The Economic Survey 2022-23 noting that Indian exports would continue to struggle, even as the country faced the risk of global commodity inflation, hit the rupee. All eyes are on Wednesday’s Union Budget and the US Federal Reserve’s rate-setting meeting.
Early Asia: The SGX Nifty was down 0.33% at 7:30 am India time. The Nikkei 225 (0.46%) and Hang Seng (0.22%) were up.
SUCCESSION
5G Versus 3G
A new rivalry will unfold between the fifth generation of the Aditya Birla Group and the third generation of Reliance Industries Limited. Months after Reliance honcho Mukesh Ambani made official the succession plan of his children Akash, Isha, and Anant, Birla boss Kumar Mangalam Birla has done the same with his progeny, Ananya and Aryaman. The duo are now on the boards of Aditya Birla Fashion and Retail Limited (ABFRL) and Aditya Birla Management Corporation.

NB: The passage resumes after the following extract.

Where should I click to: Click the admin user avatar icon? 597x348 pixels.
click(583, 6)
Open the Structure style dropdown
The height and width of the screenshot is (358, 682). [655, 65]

ABFRL and Reliance Retail are fierce competitors in India’s luxury and fast fashion markets. It’ll be interesting to see how this competition will pan out between Reliance Retail head Isha Ambani and singer-songwriter-entrepreneur Ananya Birla.
Aryaman Birla, who’s played first-class cricket for Madhya Pradesh, joins Mahindra Group’s Anand Mahindra and Max Group scion Veer Singh in initially staying away from the family business to pursue other interests.
EDTECH
BYJU’S Goes Old School
The world’s most valuable edtech company’s latest service is…wait for it… one-on-one home tuitions. No, we’re not kidding.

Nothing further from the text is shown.